──────── Input ────────

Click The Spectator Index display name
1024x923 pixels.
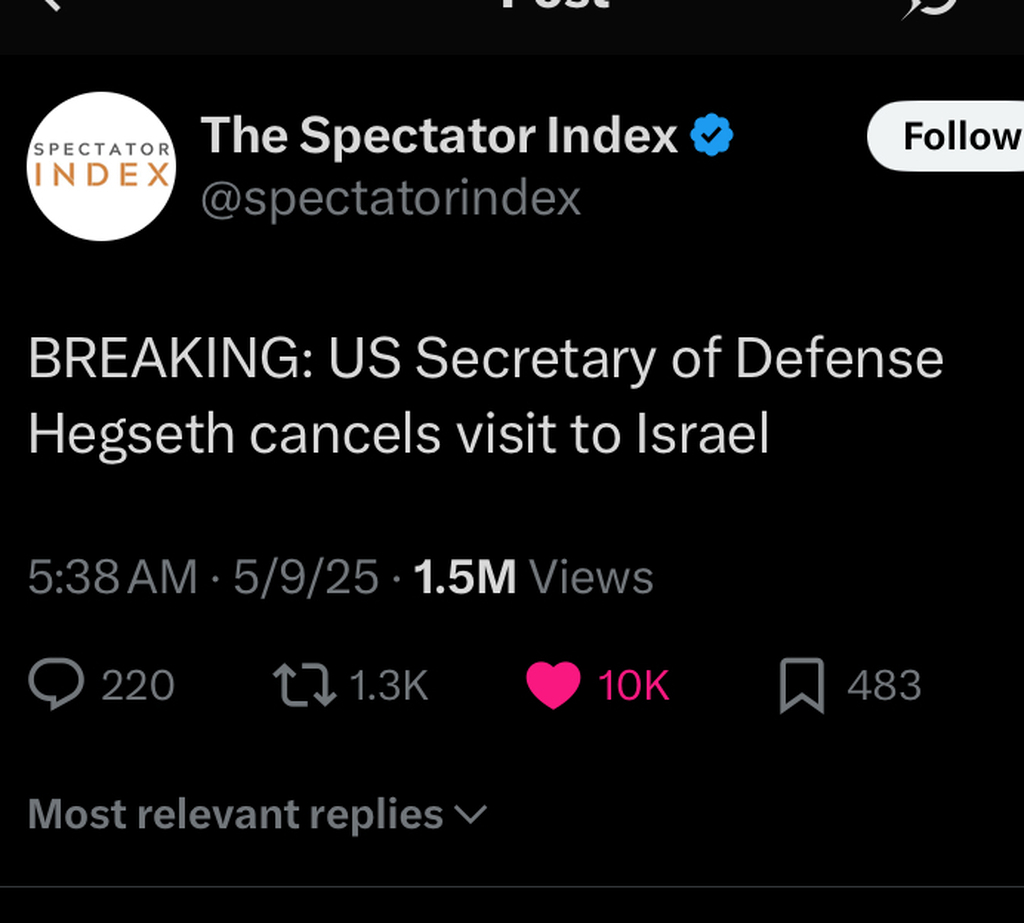[x=439, y=136]
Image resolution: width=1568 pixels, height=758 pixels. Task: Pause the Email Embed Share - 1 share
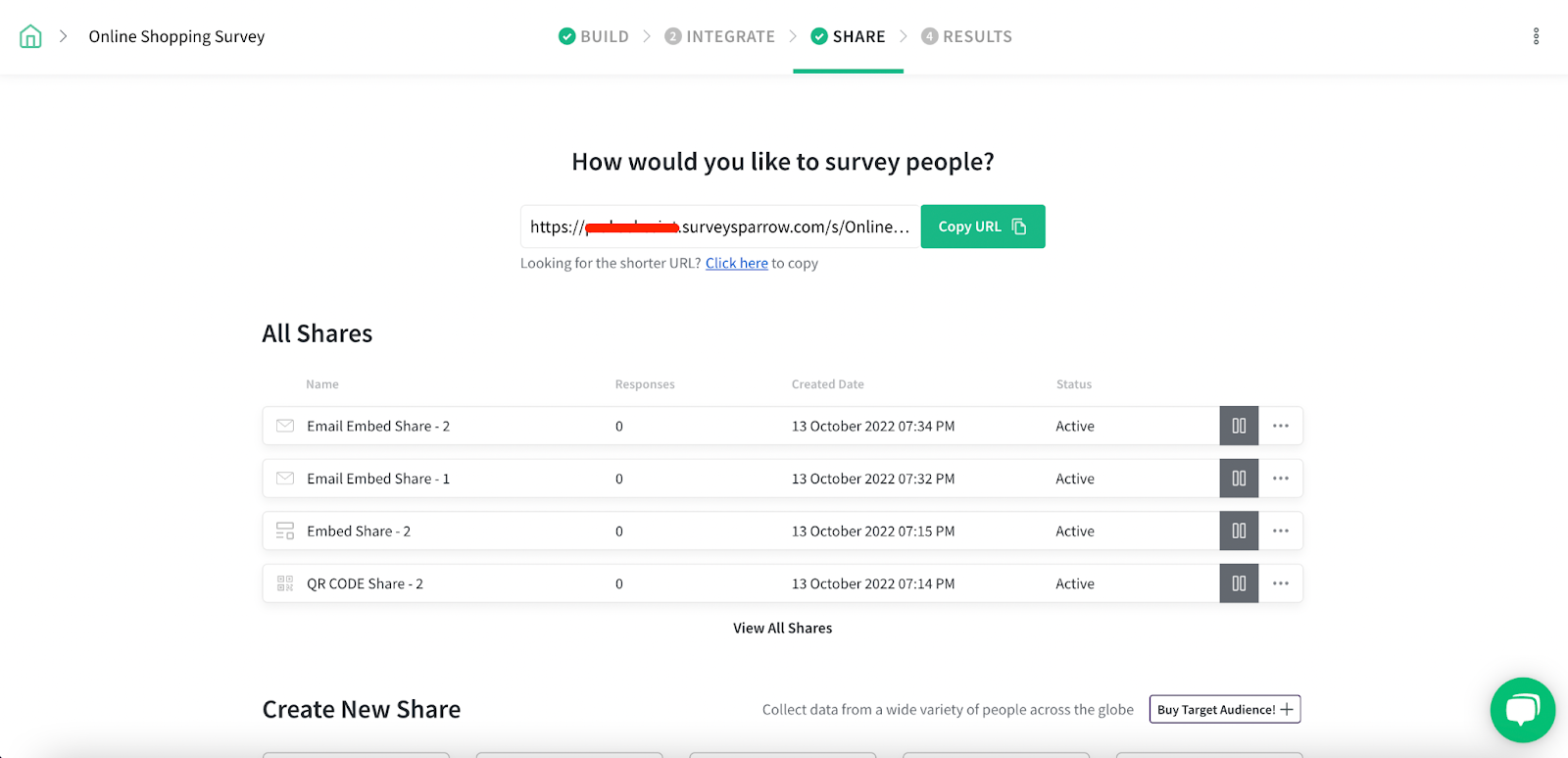pyautogui.click(x=1239, y=479)
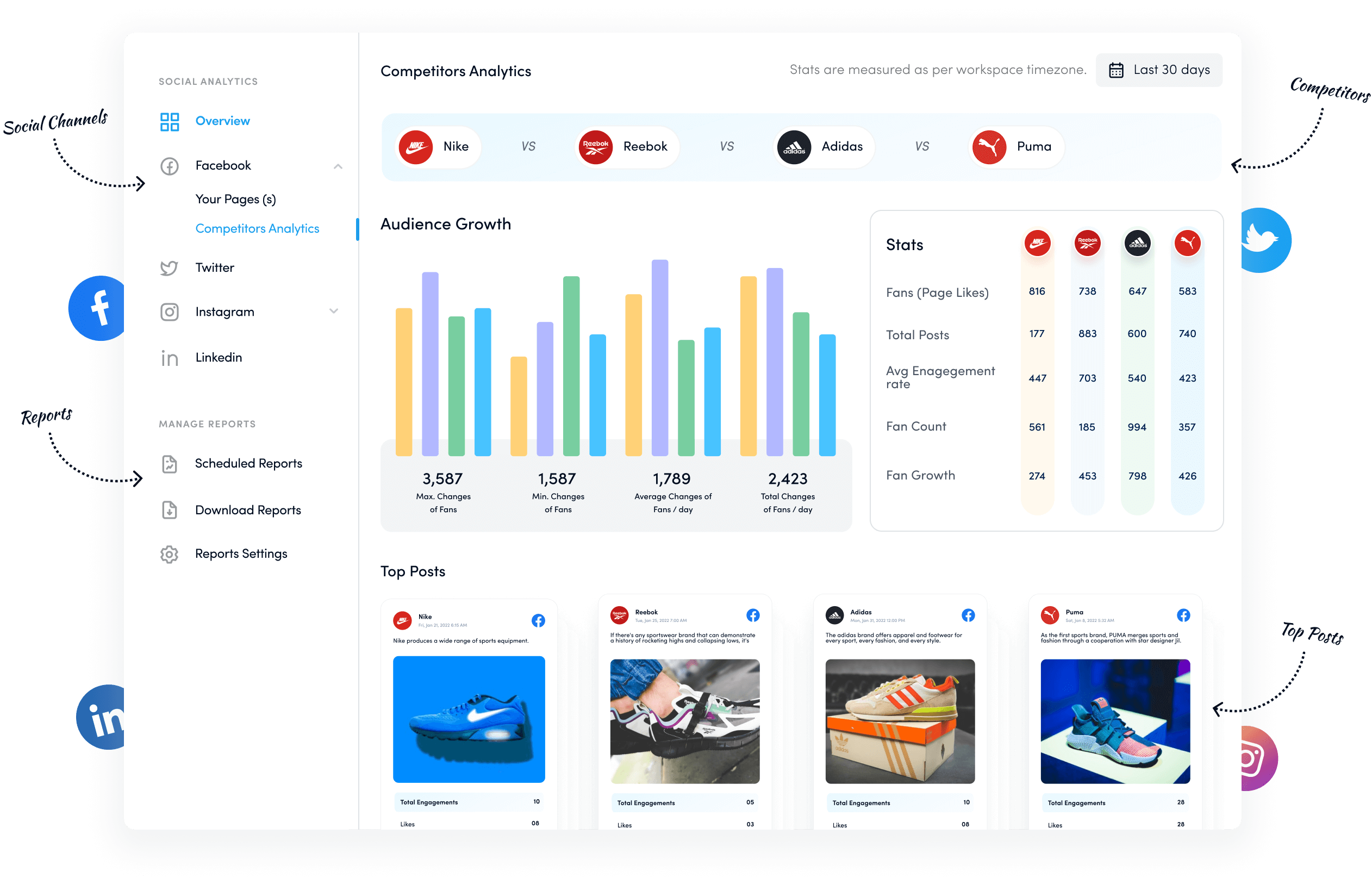Expand the Instagram section in the sidebar

click(x=334, y=311)
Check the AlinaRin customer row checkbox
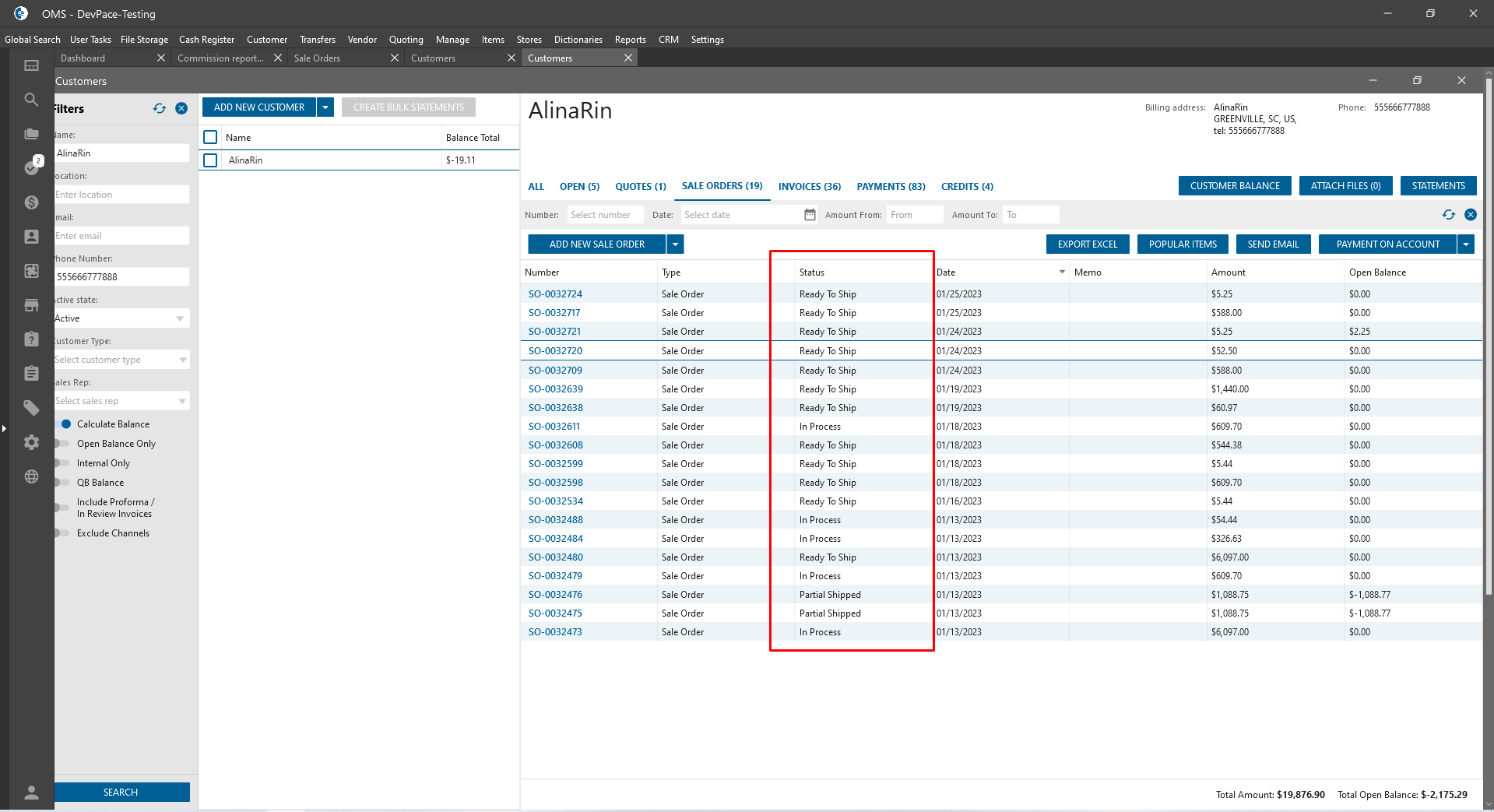Image resolution: width=1494 pixels, height=812 pixels. (210, 160)
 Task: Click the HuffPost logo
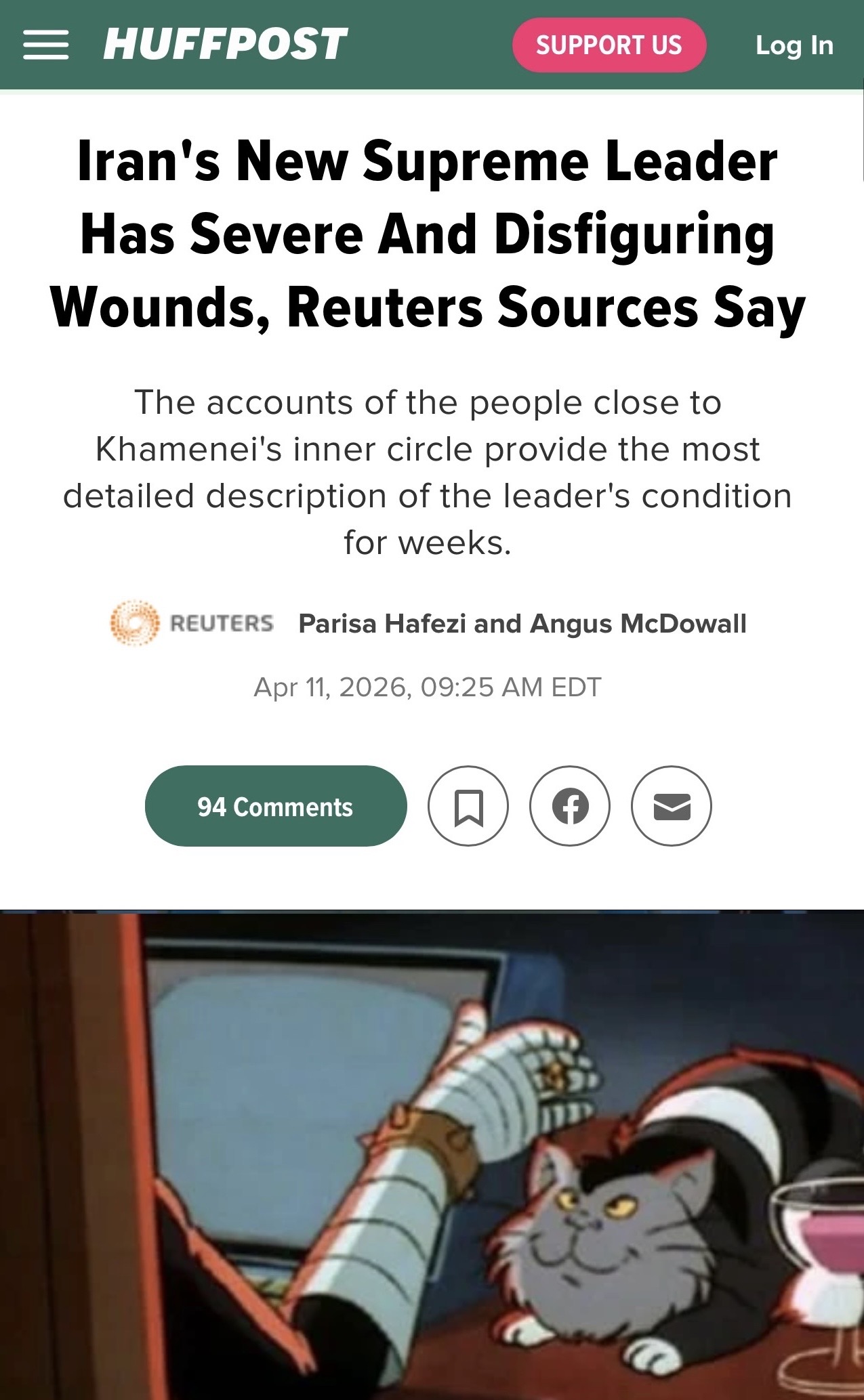[x=225, y=45]
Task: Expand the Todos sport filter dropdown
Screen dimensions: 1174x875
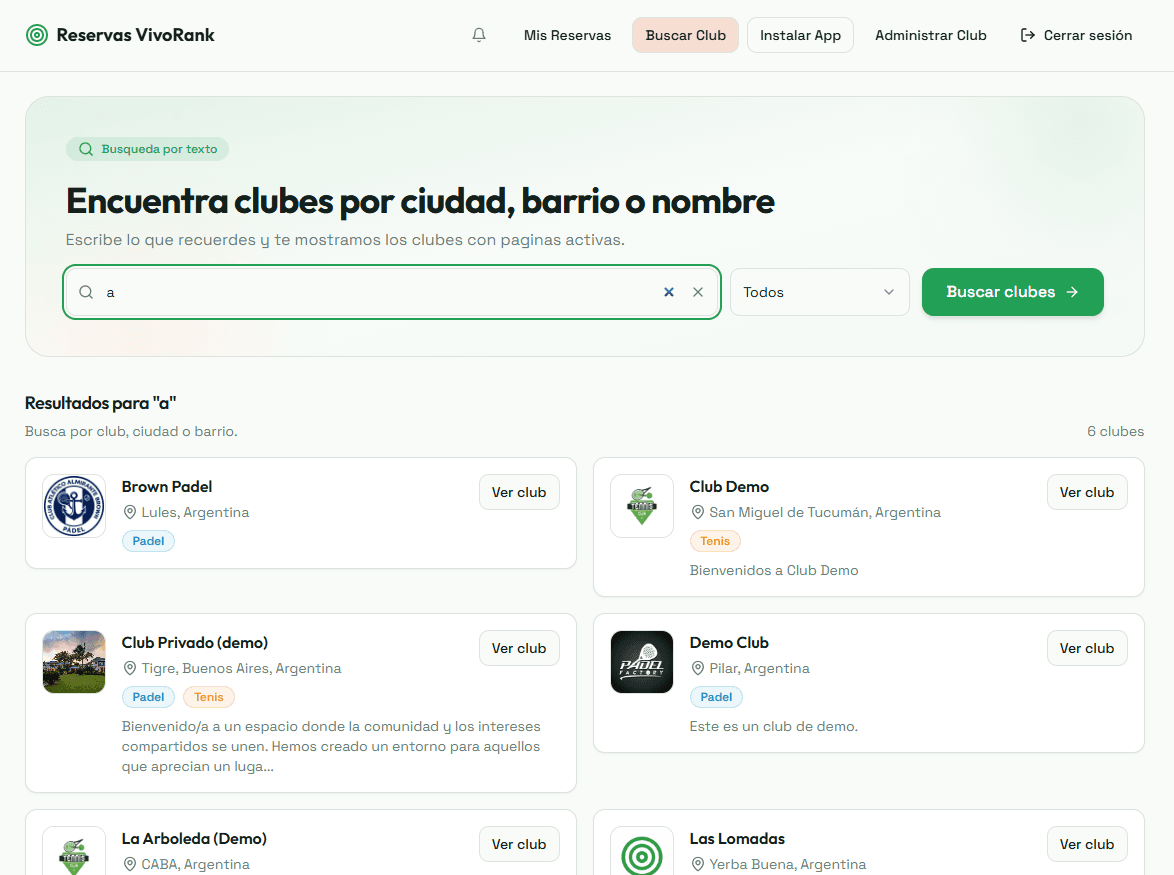Action: (x=819, y=292)
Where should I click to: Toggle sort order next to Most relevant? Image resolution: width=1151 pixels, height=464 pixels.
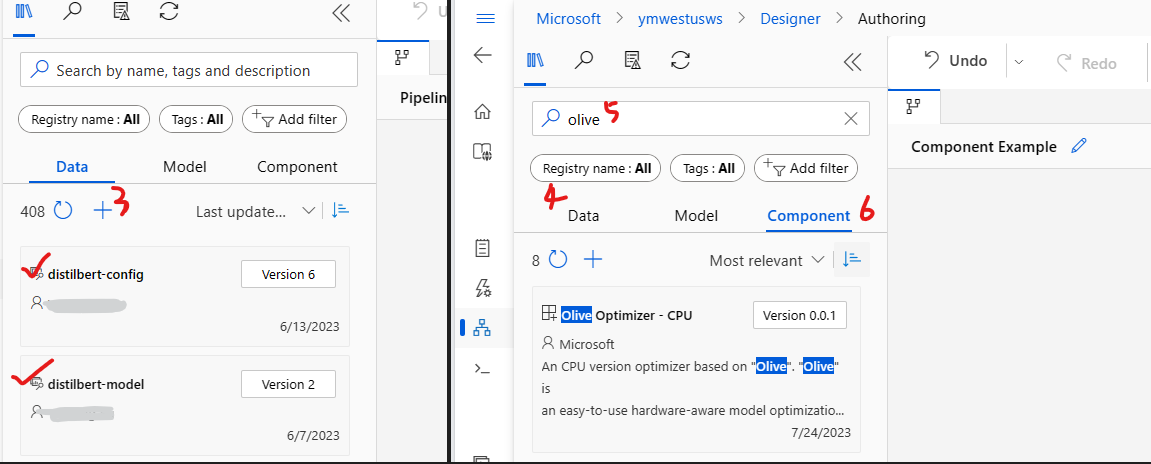point(852,260)
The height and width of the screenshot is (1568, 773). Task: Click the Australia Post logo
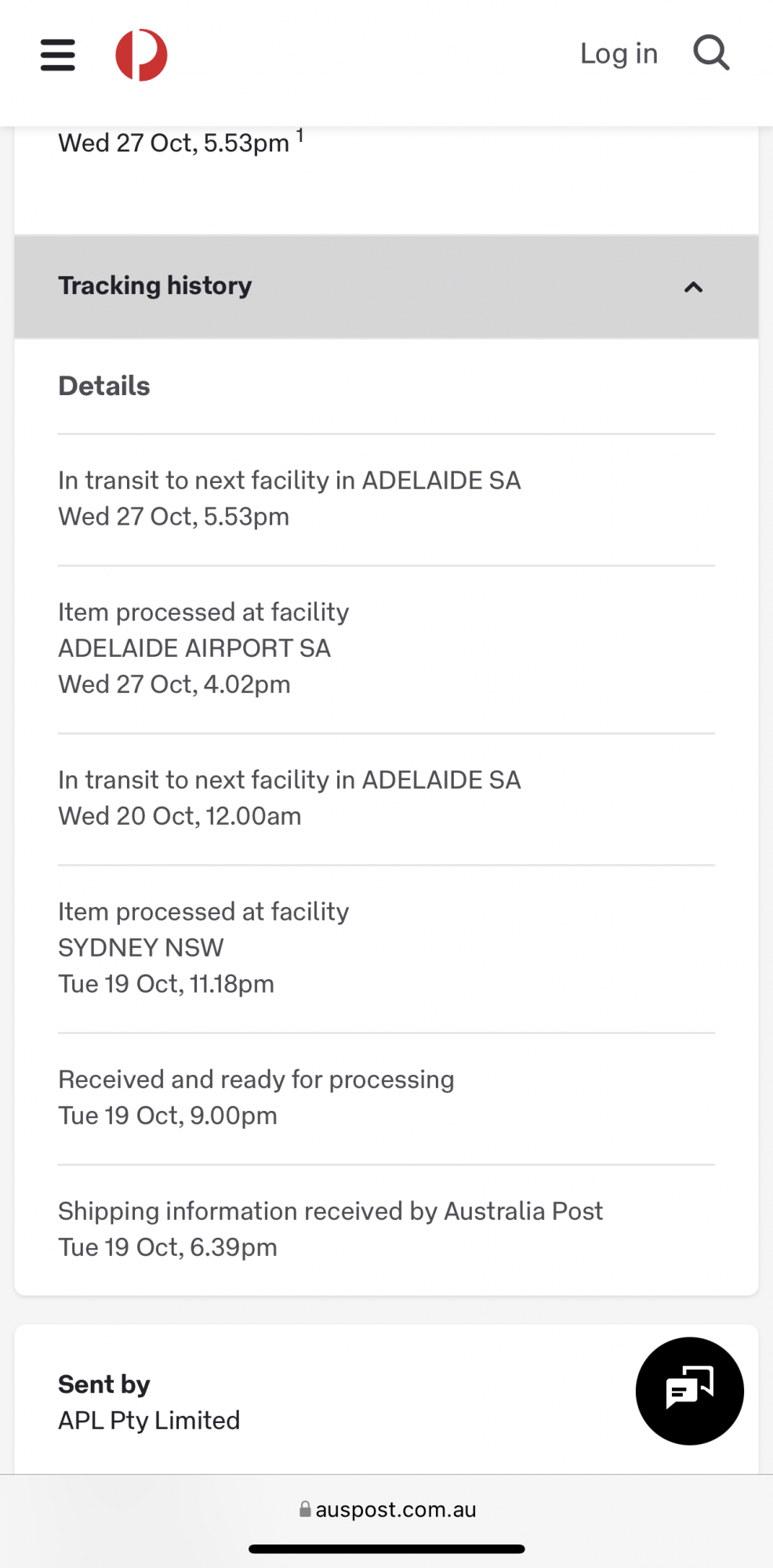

────────

- _What is being asked_
Rewrite the listing above with every "logo" changed to "emblem" and nothing else altered. Leave the pictures out.

- _Completed task_
Click The Spectator Index display name
1024x923 pixels.
[x=439, y=136]
Image resolution: width=1568 pixels, height=758 pixels. Task: Pause the Email Embed Share - 1 share
pyautogui.click(x=1239, y=479)
Expand the Instagram section in the sidebar

click(x=334, y=311)
Check the AlinaRin customer row checkbox
Image resolution: width=1494 pixels, height=812 pixels. (210, 160)
 Task: Click the HuffPost emblem
[x=225, y=45]
Task: Expand the Todos sport filter dropdown
Screen dimensions: 1174x875
Action: (x=819, y=292)
Where should I click to: Toggle sort order next to Most relevant? Image resolution: width=1151 pixels, height=464 pixels.
point(852,260)
The height and width of the screenshot is (1568, 773). Task: Click the Australia Post emblem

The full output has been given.